(Records from a collection)
..............................
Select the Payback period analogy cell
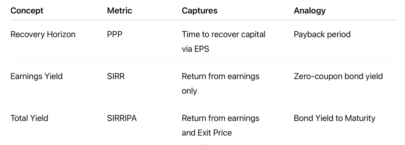The width and height of the screenshot is (405, 145). click(322, 34)
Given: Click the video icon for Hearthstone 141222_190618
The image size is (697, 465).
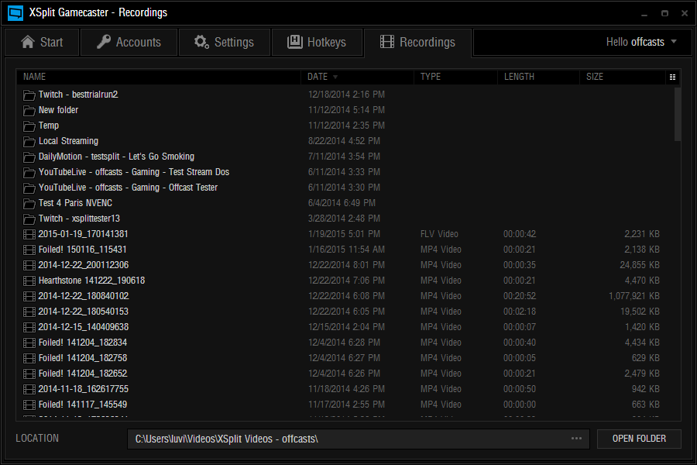Looking at the screenshot, I should [29, 281].
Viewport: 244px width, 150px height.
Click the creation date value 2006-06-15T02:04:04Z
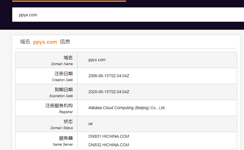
..............................
INSTRUCTIONS TO FOLLOW: In your copy, omit the pictures and restate every line of the data word for word.

ANSWER:
Select the Payback period analogy cell
The width and height of the screenshot is (405, 145). click(322, 34)
Given: Click the video icon for Hearthstone 141222_190618
The image size is (697, 465).
Looking at the screenshot, I should [29, 281].
Viewport: 244px width, 150px height.
Click the creation date value 2006-06-15T02:04:04Z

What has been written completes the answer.